Maurice a participé au Cutlass Express Exercise 2016, qui s’est tenu du 30 janvier au 6 février dans les eaux territoriales des Seychelles. L’objectif était de lutter contre les activités illégales dans la région de l’océan Indien tout en assurant la sûreté et la sécurité ainsi qu’en protégeant les États membres contre toute sorte de violation de leur souveraineté. L’équipe mauricienne était composée des gardes-côtes nationaux et des cadres du Public Affairs Office de la police.
Cet exercice a été organisé par AFRICOM et les experts de la marine américaine (NAVAF-NAVEUR), avec la collaboration des États membres. Les pays participants étaient l’Afrique du Sud, l’Australie, le Canada, les Comores, Djibouti, la France, le Kenya, Madagascar, Maurice, le Rwanda, les Seychelles, la Somalie, le Soudan, la Tanzanie, l’Ouganda, le Royaume-Uni, la Turquie et les Etats-Unis. Etaient aussi présents des représentants de l’Eastern Africa Standby Force, de l’EU Naval Force, de l’Organisation internationale de la Marine et de la Combined Task Force 150.
Organisé sur une base annuelle dans les différentes parties de l’océan Indien et à Djibouti depuis 2010, cet exercice est constamment passé en revue afin d’améliorer les stratégies existantes et de soutenir la capacité opérationnelle des organisations appliquant les lois de sécurité maritime. Cet événement est l’un des trois d’une série d’exercices régionaux axés sur l’Afrique et facilités par les forces marines américaines Europe-Afrique/6e flotte américaine (CNE-CAN/C6F). L’exercice tombe sous la Station Partenariat Afrique, le programme-cadre des exercices ‘Express’ et autres initiatives de rehaussement de capacités à travers l’Afrique.

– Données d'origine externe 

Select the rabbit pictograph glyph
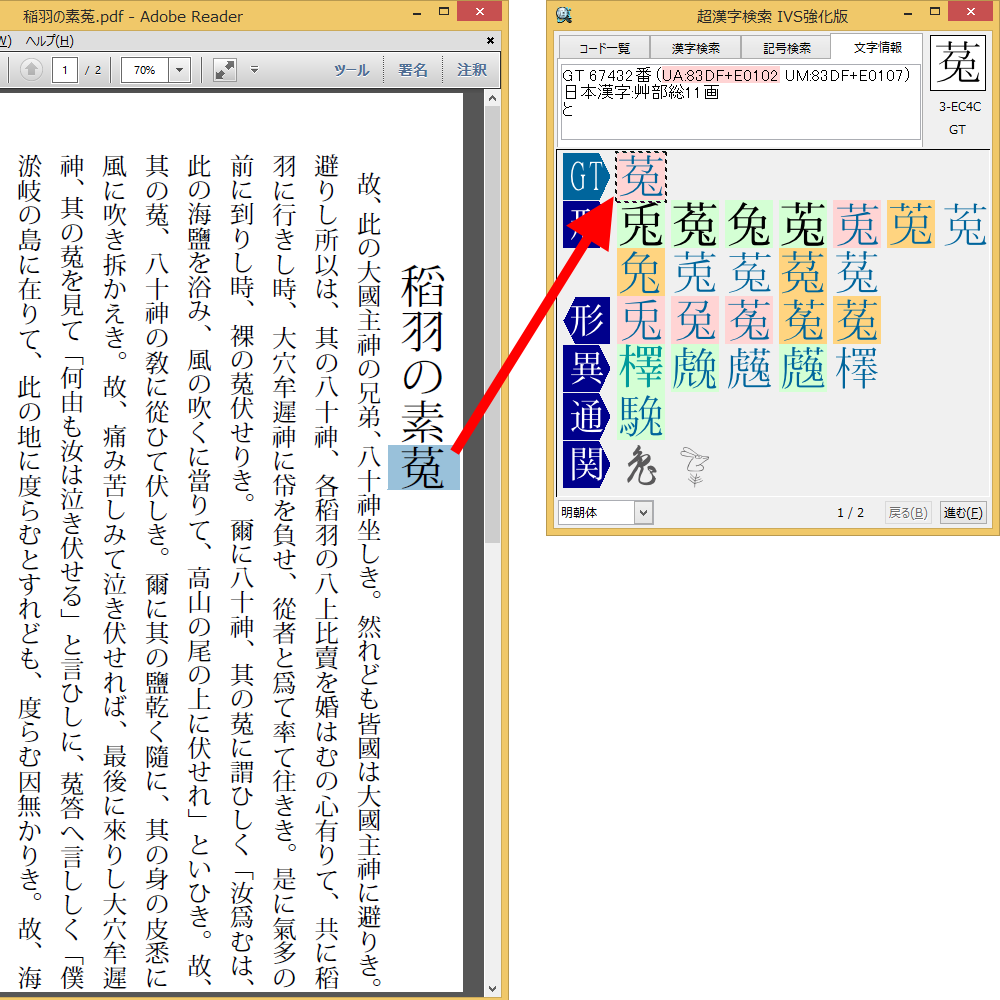The width and height of the screenshot is (1000, 1000). point(694,466)
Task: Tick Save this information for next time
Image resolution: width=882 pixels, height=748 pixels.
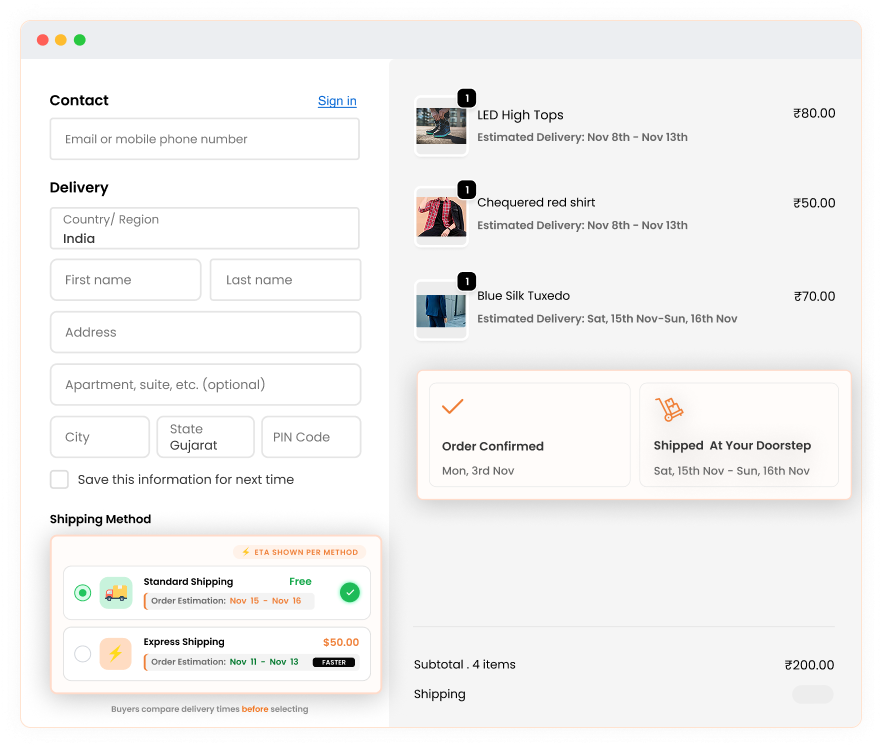Action: (60, 480)

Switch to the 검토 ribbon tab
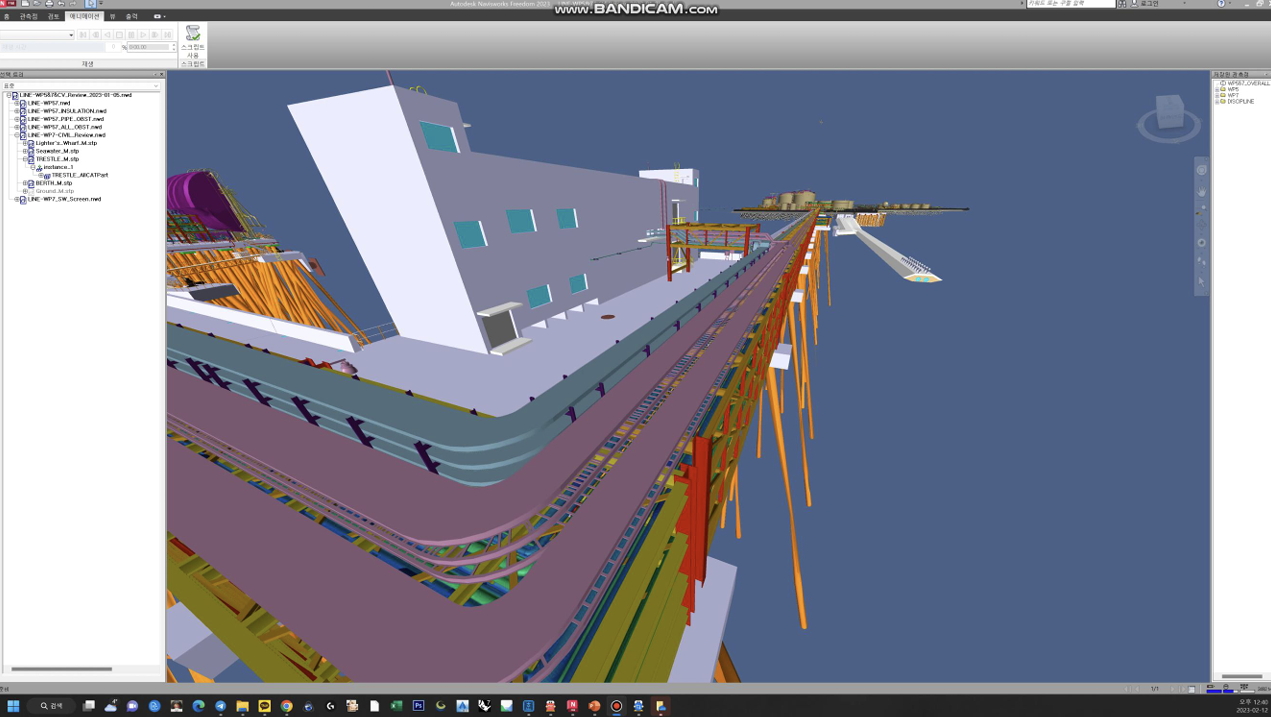(x=53, y=16)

Les divers scénarios de l’exercice, étalés sur huit jours, ont testé les habiletés des pays participants à réagir au trafic illicite, à la piraterie maritime, à la pêche illégale et aux situations de recherche et de sauvetage. Les activités comprenaient une phase préparatoire dans le port et trois jours de “drills”. Elles se sont déroulées dans les alentours de Djibouti et à Port Victoria, aux Seychelles.
Les scénarios étaient axés sur la Proliferation Security Initiative, initiative globalement reconnue permettant aux États de développer leurs capacités de détecter et prévenir la livraison des matériaux utilisés pour construire et développer des armes de destruction massive. Le code de conduite de Djibouti, dont 20 pays sont signataires, a été utilisé lors de l’exercice comme un cadre pour partager des informations et renforcer la loi internationale de la mer.